WHAT TO WORK ON: In the gene expression methods text, what was used to normalize the average Ct values of the gene of interest?

STUDY TEXT:
· · · ·

Gene-specific amplification was confirmed by a single peak using the ABI Dissociation Curve software (Applied Biosystems). Average threshold cycle (Ct) values for GAPDH (run in parallel reactions to the genes of interest) were used to normalize average Ct values of the gene of interest. These values were used to calculate averages for each group (healthy control or patient subsets), and the relative ΔCt was used to calculate fold-change values between the groups.
Physiologic pathway modeling
Pathways of potential interactions between gene products were generated by placing only the genes that were statistically significantly differentially expressed between groups into Ingenuity Pathways Analysis (Ingenuity Systems, Redwood City, CA). Each Affymetrix gene identifier was mapped to its corresponding gene object in the Ingenuity knowledge base. These “focus” genes were overlaid onto a global molecular network developed from information contained in the Ingenuity knowledge base. Networks of these focus genes were then algorithmically generated based on their “connectivity” derived from known interactions between products of these genes.

· · · ·

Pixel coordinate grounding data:
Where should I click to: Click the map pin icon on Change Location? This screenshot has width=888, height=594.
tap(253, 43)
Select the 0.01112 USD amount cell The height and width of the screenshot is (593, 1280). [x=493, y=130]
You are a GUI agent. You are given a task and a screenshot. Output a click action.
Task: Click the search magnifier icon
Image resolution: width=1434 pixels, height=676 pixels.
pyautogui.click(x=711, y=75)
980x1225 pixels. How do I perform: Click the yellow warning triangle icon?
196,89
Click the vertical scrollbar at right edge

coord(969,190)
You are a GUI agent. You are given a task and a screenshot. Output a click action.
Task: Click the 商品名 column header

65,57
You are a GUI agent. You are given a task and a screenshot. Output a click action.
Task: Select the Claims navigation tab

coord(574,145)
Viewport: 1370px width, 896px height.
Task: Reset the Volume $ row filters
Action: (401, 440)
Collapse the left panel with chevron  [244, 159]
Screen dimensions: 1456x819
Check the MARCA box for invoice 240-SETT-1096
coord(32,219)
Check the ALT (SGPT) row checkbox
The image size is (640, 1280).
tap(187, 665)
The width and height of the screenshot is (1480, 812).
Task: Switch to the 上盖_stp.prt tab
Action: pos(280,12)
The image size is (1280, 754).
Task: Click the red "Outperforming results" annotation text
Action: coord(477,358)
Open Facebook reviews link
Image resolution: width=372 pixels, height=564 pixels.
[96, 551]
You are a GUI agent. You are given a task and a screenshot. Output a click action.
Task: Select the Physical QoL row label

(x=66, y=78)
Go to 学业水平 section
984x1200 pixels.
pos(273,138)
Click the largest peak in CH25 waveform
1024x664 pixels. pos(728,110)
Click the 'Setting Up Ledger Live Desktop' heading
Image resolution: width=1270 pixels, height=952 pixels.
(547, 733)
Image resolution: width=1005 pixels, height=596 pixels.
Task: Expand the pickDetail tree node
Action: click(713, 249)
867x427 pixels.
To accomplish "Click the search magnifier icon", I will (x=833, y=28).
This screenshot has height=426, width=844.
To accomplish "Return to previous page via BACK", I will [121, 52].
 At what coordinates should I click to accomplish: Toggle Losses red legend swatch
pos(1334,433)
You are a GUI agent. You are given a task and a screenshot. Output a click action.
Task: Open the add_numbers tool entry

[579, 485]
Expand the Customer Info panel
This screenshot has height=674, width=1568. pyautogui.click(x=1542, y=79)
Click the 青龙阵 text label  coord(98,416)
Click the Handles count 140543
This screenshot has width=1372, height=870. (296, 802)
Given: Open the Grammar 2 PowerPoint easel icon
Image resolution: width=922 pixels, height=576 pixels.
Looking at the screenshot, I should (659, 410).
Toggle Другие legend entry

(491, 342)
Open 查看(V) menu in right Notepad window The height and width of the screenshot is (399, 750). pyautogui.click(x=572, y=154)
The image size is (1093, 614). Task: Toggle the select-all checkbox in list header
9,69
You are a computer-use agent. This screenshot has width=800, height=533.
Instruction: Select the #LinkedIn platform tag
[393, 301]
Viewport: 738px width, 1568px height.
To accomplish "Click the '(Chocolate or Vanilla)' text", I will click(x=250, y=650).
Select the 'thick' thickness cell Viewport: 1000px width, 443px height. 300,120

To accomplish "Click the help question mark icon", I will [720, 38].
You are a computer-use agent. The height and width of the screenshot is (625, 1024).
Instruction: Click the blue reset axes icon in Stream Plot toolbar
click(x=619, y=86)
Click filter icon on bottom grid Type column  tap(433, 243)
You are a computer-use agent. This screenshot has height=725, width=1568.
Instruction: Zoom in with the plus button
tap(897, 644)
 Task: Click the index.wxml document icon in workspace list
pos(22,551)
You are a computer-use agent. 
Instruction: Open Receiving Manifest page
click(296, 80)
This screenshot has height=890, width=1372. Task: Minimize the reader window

· · · ·

ANSWER FOR THIS EXERCISE: Average threshold cycle (Ct) values for GAPDH, run in parallel reactions to the genes of interest.